**Extract provided**
Australian Equities Portfolio
Pushpay (neutral impact) released its 2021 annual report on Monday.
The investor conference that followed was the first opportunity we had to see newly appointed CEO Molly Matthews present.
Pushpay has seen strong growth in processing volumes throughout the pandemic, as church closures necessitated alternative means of giving.
Pleasingly, the company’s operating leverage was on display in its result, with a large percentage of revenue falling through to the bottom line. Consequently, it grew operating profit by an impressive 133% for the year.
Revenue per customer (or church) also grew over the period through cross-selling of its newly acquired Church Community Builder church management software. There was a 70% increase in customers that are subscribed to both services (payments and church management).
The company also detailed its push into the Catholic market, where it sees it can gain a 25% share. This is an important opportunity for future growth.
Pushpay also surprised on guidance, expecting to achieve operating profit growth of 11% next year (at the mid-point).
While most churches have begun to re-open in the US, many remain at below full occupancy.
The extent to which the current strong penetration of digital giving among churches grows or is maintained will be key to the company achieving its forecasts.

**What to do**
Quote the Pushpay annual report commentary word for word, between "Revenue per customer" and "(at the mid-point).", inclusive.

**Recorded information**

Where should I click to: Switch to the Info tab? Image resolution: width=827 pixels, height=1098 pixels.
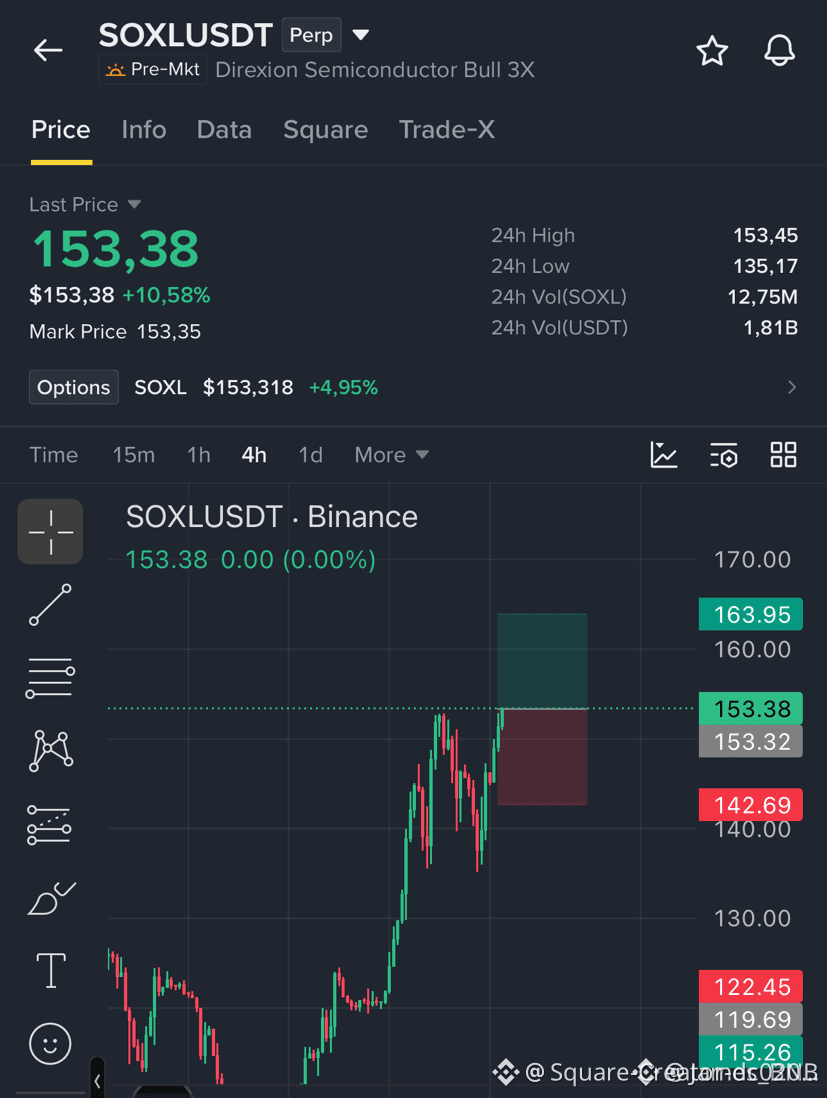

**Task solution**
Revenue per customer (or church) also grew over the period through cross-selling of its newly acquired Church Community Builder church management software. There was a 70% increase in customers that are subscribed to both services (payments and church management).
The company also detailed its push into the Catholic market, where it sees it can gain a 25% share. This is an important opportunity for future growth.
Pushpay also surprised on guidance, expecting to achieve operating profit growth of 11% next year (at the mid-point).